Sangaletti Sabina, Di Carlo Emma, Gariboldi Silvia, Miotti Silvia, Cappetti Barbara, Parenza Mariella, Rumio Cristiano, Brekken Rolf A, Chiodoni Claudia, Colombo Mario P
Department of Experimental Oncology, Immunotherapy and Gene Therapy Unit, Fondazione Istituto di Ricovero e Cura a Carattere Scientifico, Istituto Nazionale dei Tumori, Universita degli Studi di Milano, Milan, Italy.
Cancer Res. 2008 Nov 1;68(21):9050-9. doi: 10.1158/0008-5472.CAN-08-1327.

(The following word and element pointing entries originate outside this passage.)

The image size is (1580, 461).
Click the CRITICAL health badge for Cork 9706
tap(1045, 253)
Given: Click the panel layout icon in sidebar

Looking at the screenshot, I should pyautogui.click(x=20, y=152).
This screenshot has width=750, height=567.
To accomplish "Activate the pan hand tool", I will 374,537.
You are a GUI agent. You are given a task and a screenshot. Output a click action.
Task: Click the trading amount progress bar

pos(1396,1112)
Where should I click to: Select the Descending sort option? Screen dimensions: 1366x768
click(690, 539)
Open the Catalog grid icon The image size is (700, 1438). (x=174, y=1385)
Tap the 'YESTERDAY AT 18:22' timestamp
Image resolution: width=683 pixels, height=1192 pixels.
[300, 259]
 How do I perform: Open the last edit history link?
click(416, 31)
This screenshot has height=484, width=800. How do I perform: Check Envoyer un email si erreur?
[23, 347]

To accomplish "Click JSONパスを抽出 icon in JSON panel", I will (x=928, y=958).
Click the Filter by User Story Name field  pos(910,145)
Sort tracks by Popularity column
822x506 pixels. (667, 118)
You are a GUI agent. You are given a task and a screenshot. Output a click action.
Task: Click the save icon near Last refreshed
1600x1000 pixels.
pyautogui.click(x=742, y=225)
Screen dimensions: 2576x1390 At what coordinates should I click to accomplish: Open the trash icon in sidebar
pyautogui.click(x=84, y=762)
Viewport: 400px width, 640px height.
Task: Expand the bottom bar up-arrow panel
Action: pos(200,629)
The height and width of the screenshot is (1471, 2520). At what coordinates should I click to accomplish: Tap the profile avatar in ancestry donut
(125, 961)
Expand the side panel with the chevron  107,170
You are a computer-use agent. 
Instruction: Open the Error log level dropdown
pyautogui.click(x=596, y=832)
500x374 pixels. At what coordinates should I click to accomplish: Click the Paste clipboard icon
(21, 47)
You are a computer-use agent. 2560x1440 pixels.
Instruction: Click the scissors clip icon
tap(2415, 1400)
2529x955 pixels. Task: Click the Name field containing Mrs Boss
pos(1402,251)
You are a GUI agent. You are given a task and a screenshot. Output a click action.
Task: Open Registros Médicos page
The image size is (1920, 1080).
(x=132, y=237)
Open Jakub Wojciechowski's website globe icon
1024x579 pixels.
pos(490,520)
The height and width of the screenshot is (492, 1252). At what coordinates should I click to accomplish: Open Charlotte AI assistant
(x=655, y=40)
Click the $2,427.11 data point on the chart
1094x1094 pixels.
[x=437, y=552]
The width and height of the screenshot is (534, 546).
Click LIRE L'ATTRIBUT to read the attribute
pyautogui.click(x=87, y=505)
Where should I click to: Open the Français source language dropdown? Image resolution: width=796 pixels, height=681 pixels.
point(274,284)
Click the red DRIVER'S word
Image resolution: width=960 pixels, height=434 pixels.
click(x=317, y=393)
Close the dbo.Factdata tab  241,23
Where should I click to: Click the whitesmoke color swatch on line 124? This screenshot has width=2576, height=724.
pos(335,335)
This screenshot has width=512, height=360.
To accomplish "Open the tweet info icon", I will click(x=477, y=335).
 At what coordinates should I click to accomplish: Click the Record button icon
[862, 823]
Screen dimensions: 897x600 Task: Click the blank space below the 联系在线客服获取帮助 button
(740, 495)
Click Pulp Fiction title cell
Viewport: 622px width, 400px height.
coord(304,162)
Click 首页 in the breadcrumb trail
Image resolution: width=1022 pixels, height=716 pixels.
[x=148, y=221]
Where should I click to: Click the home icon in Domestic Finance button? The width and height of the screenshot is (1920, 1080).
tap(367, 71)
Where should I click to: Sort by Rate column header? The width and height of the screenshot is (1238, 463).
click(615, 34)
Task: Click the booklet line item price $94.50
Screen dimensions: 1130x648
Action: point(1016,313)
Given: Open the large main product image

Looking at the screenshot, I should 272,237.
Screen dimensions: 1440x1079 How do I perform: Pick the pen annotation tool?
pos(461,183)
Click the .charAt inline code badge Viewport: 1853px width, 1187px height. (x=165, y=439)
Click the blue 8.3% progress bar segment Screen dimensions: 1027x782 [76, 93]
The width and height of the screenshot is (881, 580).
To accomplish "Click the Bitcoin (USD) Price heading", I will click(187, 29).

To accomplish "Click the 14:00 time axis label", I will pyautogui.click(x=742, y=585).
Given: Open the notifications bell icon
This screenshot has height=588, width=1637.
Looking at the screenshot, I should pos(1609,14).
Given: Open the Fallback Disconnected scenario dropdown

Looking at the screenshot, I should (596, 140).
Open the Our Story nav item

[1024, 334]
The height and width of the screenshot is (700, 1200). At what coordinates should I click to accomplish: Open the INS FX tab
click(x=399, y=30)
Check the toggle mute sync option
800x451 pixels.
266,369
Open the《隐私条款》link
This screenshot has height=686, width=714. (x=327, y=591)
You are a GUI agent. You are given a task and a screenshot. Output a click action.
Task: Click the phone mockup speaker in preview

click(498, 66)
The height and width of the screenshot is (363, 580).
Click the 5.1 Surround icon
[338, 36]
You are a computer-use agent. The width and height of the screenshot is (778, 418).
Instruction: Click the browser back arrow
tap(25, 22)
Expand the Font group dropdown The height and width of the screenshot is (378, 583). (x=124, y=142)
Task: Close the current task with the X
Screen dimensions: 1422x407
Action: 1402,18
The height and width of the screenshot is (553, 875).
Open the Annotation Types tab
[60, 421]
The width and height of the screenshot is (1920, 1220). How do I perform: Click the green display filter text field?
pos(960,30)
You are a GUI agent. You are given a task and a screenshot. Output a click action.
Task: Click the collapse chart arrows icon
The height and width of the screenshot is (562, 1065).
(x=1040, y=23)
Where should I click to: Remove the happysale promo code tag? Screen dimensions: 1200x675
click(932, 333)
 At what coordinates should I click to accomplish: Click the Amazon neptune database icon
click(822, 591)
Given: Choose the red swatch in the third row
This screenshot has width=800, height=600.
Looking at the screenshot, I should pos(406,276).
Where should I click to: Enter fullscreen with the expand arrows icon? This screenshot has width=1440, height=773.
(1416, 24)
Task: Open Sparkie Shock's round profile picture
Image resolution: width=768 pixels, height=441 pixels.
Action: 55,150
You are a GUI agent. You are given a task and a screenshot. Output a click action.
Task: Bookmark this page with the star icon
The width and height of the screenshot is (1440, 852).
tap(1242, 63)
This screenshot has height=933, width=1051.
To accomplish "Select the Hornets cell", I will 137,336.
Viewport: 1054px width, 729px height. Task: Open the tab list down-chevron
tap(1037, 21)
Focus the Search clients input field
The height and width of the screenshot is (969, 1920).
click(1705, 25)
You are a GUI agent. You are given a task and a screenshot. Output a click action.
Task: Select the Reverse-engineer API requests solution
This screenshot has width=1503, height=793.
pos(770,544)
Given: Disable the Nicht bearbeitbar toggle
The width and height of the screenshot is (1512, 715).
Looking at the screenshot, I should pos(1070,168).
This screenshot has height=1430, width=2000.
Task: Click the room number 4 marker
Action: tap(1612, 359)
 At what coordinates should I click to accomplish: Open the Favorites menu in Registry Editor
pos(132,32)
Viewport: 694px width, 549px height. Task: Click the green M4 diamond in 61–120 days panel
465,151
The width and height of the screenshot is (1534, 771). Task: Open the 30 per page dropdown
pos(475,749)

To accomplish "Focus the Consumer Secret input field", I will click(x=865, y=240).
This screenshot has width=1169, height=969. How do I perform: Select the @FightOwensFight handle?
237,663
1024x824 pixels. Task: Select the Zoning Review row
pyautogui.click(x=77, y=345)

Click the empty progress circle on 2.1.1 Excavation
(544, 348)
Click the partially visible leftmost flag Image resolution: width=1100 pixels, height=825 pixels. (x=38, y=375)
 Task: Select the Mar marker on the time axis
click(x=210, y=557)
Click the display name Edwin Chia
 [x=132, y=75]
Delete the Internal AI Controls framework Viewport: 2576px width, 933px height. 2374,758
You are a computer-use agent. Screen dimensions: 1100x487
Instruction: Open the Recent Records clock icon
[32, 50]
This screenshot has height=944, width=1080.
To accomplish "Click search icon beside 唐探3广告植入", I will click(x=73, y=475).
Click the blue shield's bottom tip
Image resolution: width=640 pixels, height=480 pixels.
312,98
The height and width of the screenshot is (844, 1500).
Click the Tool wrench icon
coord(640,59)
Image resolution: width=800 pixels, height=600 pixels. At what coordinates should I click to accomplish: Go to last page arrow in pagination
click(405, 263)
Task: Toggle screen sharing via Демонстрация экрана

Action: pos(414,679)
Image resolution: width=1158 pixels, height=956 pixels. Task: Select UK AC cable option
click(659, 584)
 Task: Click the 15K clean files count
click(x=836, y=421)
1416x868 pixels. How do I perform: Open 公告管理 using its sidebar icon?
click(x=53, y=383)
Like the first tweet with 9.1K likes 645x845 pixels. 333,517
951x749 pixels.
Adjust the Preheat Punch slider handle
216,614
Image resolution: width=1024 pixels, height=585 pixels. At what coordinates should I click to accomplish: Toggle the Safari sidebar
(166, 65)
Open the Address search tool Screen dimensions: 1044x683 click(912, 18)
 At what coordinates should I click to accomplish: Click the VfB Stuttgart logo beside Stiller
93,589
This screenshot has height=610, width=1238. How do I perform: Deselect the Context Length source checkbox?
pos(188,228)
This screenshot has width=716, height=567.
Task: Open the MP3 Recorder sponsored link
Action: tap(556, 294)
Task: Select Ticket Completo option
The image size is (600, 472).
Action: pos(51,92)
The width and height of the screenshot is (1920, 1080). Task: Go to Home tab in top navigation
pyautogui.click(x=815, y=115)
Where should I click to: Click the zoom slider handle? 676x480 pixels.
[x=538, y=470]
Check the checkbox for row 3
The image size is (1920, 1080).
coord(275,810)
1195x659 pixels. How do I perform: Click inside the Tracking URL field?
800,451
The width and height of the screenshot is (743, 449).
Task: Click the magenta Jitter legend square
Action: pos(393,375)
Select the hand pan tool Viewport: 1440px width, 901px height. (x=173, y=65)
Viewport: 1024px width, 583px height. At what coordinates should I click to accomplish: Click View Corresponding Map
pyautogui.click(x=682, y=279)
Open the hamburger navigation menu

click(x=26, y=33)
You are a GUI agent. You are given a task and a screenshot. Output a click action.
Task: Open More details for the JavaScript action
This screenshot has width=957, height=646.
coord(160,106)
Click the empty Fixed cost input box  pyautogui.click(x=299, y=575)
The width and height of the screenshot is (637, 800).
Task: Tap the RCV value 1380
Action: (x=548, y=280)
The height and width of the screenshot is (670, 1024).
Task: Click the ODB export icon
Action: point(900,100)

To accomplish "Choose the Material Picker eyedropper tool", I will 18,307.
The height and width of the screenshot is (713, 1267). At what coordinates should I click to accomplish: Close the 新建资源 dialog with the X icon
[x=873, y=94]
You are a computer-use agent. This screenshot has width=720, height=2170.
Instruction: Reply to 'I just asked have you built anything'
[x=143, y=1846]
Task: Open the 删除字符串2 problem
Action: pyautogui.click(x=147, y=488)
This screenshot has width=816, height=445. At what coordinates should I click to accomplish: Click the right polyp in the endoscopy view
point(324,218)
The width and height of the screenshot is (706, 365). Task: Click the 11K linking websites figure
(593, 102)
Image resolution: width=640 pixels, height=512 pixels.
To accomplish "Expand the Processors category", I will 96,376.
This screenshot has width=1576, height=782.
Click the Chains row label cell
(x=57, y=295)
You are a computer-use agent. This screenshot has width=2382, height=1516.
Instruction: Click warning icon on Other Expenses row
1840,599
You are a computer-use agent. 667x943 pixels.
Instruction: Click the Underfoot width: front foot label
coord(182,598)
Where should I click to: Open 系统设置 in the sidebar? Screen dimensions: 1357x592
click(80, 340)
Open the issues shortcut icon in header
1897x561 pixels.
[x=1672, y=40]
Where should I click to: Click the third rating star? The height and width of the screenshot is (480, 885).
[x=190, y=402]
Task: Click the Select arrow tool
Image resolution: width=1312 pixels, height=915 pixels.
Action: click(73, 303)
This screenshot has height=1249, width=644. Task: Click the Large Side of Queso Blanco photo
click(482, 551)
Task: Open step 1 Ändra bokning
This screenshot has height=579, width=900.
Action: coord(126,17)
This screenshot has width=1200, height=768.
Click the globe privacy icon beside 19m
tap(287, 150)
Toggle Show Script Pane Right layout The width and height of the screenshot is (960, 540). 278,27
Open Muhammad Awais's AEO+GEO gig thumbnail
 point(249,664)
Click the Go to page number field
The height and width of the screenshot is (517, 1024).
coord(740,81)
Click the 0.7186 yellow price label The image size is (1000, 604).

Other than genetic imprinting and epithelial to mesenchymal transition, cancer cells need interaction with the nearby stroma toward metastasis. Secreted protein acidic and rich in cysteine (SPARC) is a matricellular protein known to regulate extracellular matrix (ECM) deposition and cell-ECM interaction. Gene expression profiles associate SPARC to malignant progression. Using reciprocal bone marrow chimeras between SPARC knockout and wild-type mice, we show that SPARC produced by inflammatory cells is necessary for spontaneous, but not experimental, i.v. metastasis. Macrophage-derived SPARC induces cancer cell migration and enhances their migration to other ECM proteins at least through alpha(v)beta(5) integrin. Indeed, RNA interference knockdown of beta(5) integrin expression reduces cell migration in vitro and metastasis in vivo. Together these results show that macrophage-derived SPARC takes part in metastasis, acting at the step of integrin-mediated migration of invasive cells.
除了基因印记和上皮-间质转化外,癌细胞还需要与附近的基质相互作用以实现转移。富含半胱氨酸的酸性分泌蛋白(SPARC)是一种基质细胞蛋白,已知其可调节细胞外基质(ECM)沉积和细胞与ECM的相互作用。基因表达谱将SPARC与恶性进展联系起来。利用SPARC基因敲除小鼠和野生型小鼠之间的相互骨髓嵌合体,我们发现炎症细胞产生的SPARC对于自发性静脉转移是必需的,但对于实验性静脉转移则不是必需的。巨噬细胞衍生的SPARC至少通过α(v)β(5)整合素诱导癌细胞迁移并增强其向其他ECM蛋白的迁移。事实上,RNA干扰敲低β(5)整合素表达可减少体外细胞迁移和体内转移。这些结果共同表明,巨噬细胞衍生的SPARC参与转移,作用于整合素介导的侵袭性细胞迁移步骤。